=== Activity ===
Could you give the records below again exactly as they stand?

=== Supplied material ===

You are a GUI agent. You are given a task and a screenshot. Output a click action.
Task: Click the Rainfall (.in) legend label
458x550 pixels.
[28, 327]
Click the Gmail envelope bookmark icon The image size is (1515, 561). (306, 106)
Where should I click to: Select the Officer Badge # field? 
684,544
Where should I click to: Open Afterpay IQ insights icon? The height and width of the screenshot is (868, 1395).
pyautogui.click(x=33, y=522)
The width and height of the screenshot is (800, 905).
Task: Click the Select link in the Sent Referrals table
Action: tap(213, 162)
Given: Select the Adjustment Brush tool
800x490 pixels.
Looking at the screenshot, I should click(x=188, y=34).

=== Response to this exercise ===
You are a GUI agent. You are given a task and a screenshot. Output a click action.
Task: Click the Rainfall (.in) legend label
458x550 pixels.
[28, 327]
Click the Gmail envelope bookmark icon The image size is (1515, 561). (306, 106)
Where should I click to: Select the Officer Badge # field? 
684,544
Where should I click to: Open Afterpay IQ insights icon? The height and width of the screenshot is (868, 1395).
pyautogui.click(x=33, y=522)
The width and height of the screenshot is (800, 905).
Task: Click the Select link in the Sent Referrals table
Action: tap(213, 162)
Given: Select the Adjustment Brush tool
800x490 pixels.
Looking at the screenshot, I should click(x=188, y=34).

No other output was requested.